DD comme Dieu et Darwin

Le DD est à la mode, entendez Développement Durable : réconciliation des enjeux

économiques, sociaux et environnementaux . Ou comment s’adapter à son environnement sans sacrifier les générations à venir.

J’ai toujours pensé que pour faire du DD, il suffisait d’observer la Nature et de l’imiter au plus proche, mais ici dans le désert d’Atacama, j’ai trouvé un exemple imparable avec les flamands roses et de leur écosystème.

Imaginez plutôt. Vous êtes dans le désert le plus sec du monde, à plus de 2000 mètres d’altitude, chaleur accablante le jour, gel la nuit, vent incessant, montagnes de toutes parts, pas ou très peu de vie, que du caillou et des volcans à l’horizon. Un désert de sel, les roches volcaniques des cônes frontalier entre Chili, Argentine et Bolivie ayant produit toutes sortes de scories et de roches minérales qui réapparaissent ici, à leur pied, sous forme de croûte salée, iodée, phosphorée…

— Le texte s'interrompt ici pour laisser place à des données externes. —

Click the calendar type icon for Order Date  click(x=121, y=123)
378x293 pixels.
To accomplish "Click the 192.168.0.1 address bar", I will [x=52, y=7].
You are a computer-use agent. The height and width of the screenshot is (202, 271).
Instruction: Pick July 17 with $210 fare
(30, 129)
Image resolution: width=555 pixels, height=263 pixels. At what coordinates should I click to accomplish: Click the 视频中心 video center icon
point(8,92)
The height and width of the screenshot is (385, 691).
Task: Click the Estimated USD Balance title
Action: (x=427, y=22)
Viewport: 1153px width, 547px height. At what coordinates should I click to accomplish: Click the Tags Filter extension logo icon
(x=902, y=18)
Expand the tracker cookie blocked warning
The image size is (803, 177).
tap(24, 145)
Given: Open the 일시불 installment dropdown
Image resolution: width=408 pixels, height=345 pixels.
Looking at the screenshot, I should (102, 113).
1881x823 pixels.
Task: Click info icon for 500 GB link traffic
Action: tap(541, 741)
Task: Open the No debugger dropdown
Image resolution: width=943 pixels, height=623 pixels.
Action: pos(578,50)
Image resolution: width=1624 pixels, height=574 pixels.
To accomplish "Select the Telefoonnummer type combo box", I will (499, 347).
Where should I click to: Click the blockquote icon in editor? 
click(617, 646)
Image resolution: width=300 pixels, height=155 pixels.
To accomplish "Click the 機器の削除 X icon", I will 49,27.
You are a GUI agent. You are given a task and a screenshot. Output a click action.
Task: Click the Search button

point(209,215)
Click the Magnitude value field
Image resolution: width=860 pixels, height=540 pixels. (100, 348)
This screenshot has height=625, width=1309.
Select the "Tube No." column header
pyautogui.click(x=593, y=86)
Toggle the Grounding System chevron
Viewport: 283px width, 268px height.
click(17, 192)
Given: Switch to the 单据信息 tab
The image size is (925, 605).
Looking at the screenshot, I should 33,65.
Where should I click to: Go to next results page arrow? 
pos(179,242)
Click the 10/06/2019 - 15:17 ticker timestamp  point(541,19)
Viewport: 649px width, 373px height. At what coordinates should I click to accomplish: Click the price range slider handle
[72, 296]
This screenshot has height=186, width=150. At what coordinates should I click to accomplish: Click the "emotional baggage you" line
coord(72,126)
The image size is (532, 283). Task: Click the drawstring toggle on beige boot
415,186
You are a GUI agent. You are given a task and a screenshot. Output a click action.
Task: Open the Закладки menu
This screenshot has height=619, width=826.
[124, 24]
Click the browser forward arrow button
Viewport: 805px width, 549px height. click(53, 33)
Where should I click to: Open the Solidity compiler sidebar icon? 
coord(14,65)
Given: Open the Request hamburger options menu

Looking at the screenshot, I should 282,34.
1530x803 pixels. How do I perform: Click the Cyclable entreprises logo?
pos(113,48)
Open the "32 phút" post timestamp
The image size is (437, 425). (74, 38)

Et puis tout d’un coup, une étendue d’eau hyper salée et un groupe de flamands roses majestueux, qui passent patiemment au peigne fin la lagune avec leur bec sabot. Celui-ci ne peut pas s’ouvrir de plus de 5 millimètres mais cela suffit pour y emprisonner de petits crustacés, les artemias, qui avec le temps leur donnent cette belle couleur rose orangée. Les artemias eux-mêmes arrivent à survivre dans cette eau saumâtre en se nourrissant d’une petite algue vert noir, et en ayant développé avec le temps deux modes de reproduction : ils sont vivipares (mettent au monde des petits qui prennent directement le  large) et en pondant des sortes de kystes, qui contiennent une larve capable d’attendre jusqu’à vingt ans pour déclencher son développement ; le temps qu’un peu plus d’eau, un peu plus d’oxygène et un peu moins de métaux lourds rendent l’environnement plus propice. Trois espèces de flamands roses : andins, chiliens et de  James se sont développés avec le temps, tous résidents, monogames et incroyablement beaux, surtout quand ils volent. Comme Darwin l’a expliqué dans sa théorie de l’évolution, ces oiseaux se sont adaptés admirablement à un environnement franchement hostile. Dieu les a créés bien sûr, mais les a de surcroît faits merveilleusement élégants alors que la beauté ne semblait pas être le facteur N°1 pour la survie… Comme quoi beauté et efficacité ne sont pas incompatibles, pas plus que science et spiritualité, ni que développement et durabilité. D’ailleurs, le désert d’Atacama se porte très bien économiquement, lui qui contient 40% des réserves de lithium du monde et produit la matière première des piles de la plupart des appareils photo et téléphones portables. Le petit village de Socaire, qui domine le Salar à 3500m d’altitude en sait quelque chose : grâce aux dons de l’entreprise extractrice, qui doit aussi mettre dans son rapport Développement Durable qu’elle protège les flamands,  ce hameau jouit d’une école et d’un magnifique gymnase pour … 18 élèves…ainsi que d’une magnifique petite église restaurée en pierre volcanique et charpente de « bois » de cactus.